Task objective> Copy each line of the records below that mentions the word "agent".

Data to examine>
=== Begin Enclosure ===
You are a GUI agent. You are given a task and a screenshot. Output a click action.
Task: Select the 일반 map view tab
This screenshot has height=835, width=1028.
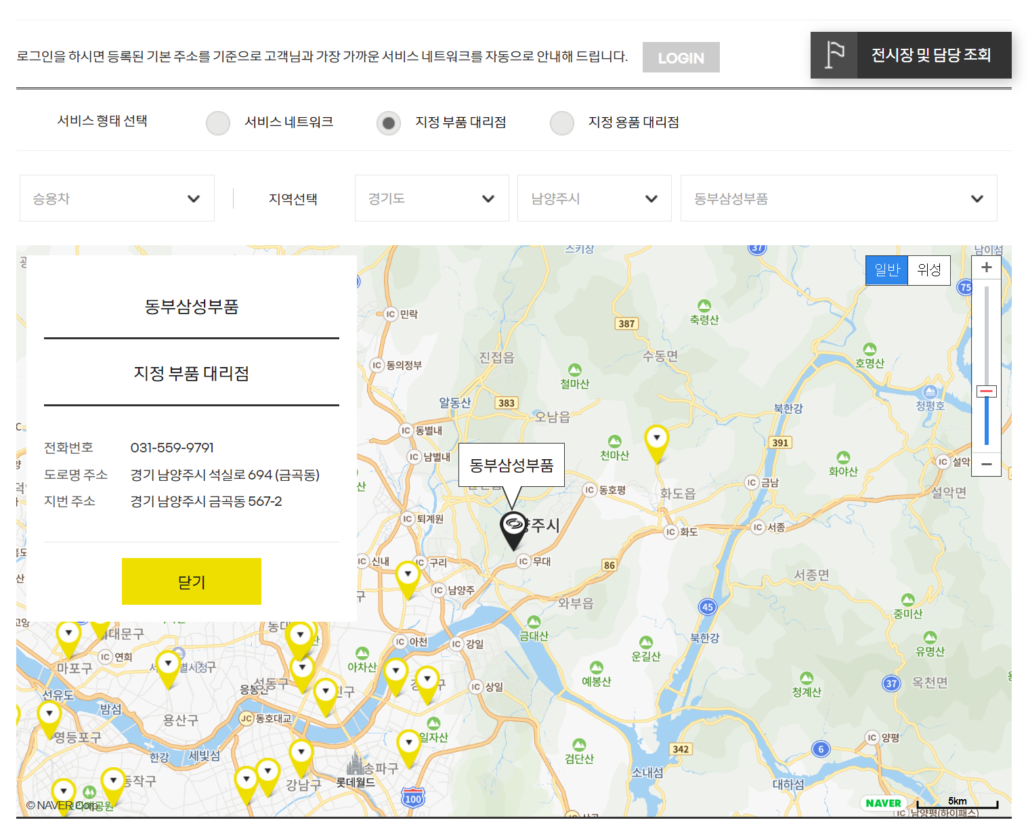[886, 270]
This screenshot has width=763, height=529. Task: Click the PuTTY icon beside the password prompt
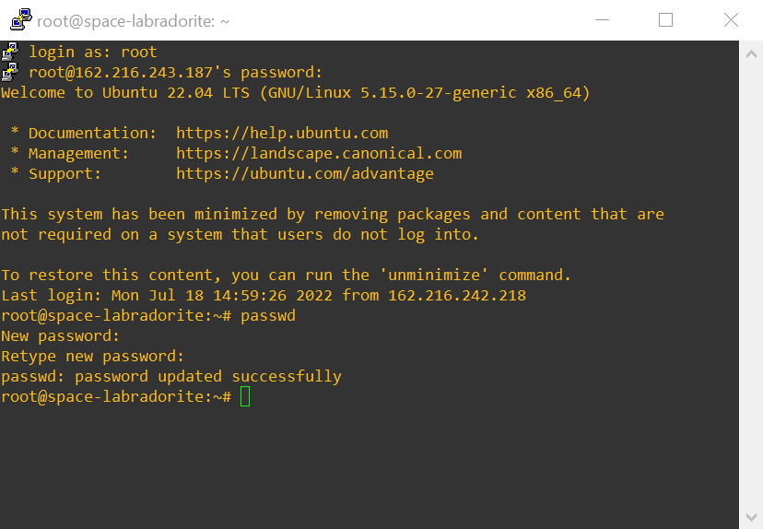tap(9, 72)
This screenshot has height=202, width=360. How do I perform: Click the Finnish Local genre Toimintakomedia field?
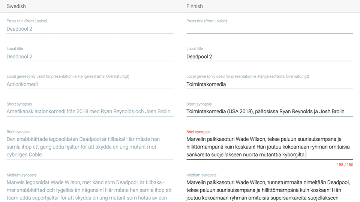[x=270, y=84]
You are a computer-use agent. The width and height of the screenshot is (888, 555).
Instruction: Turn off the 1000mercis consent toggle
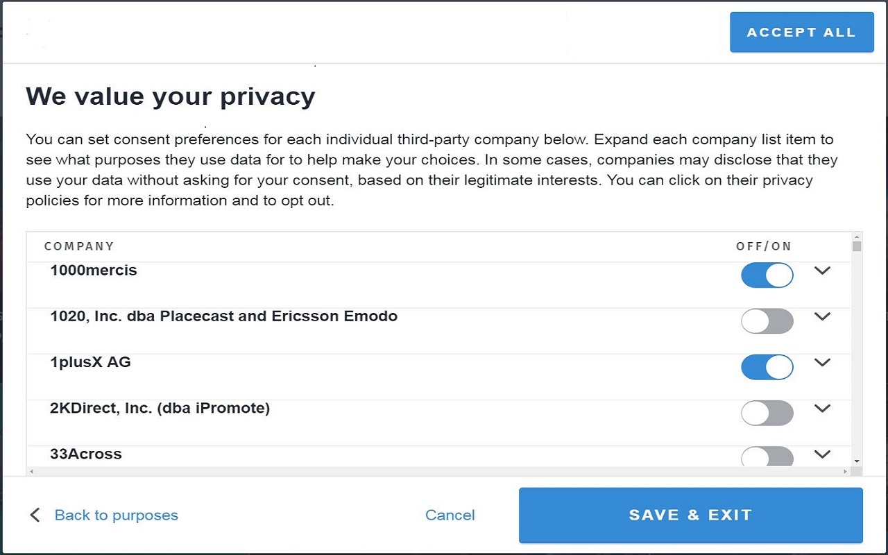(767, 275)
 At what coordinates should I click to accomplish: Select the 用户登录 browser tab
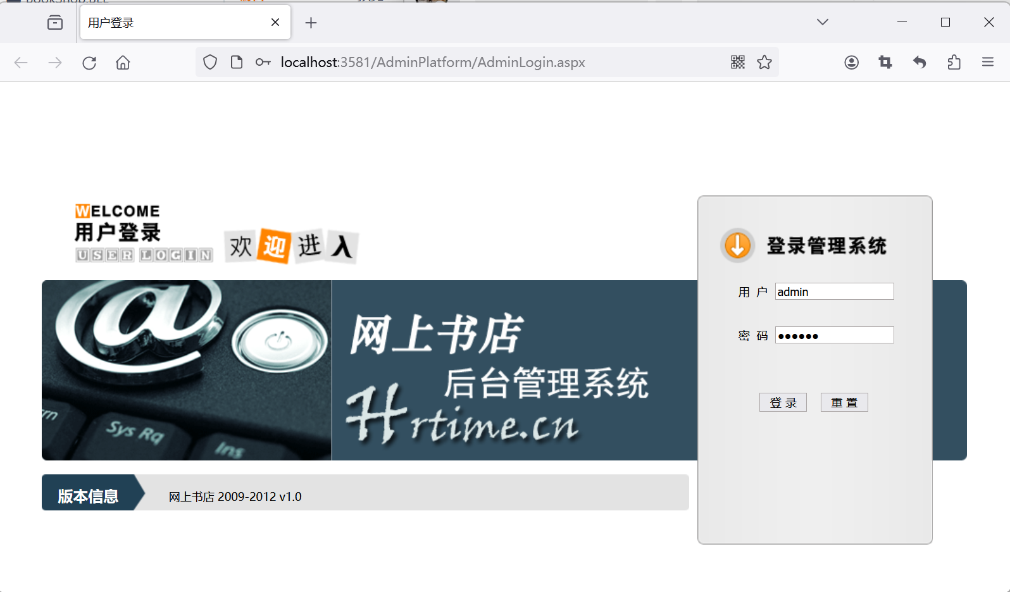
=== End Enclosure ===
Response to the task>
You are a GUI agent. You are given a task and a screenshot. Output a click action.
You are a computer-use agent. The width and height of the screenshot is (888, 555).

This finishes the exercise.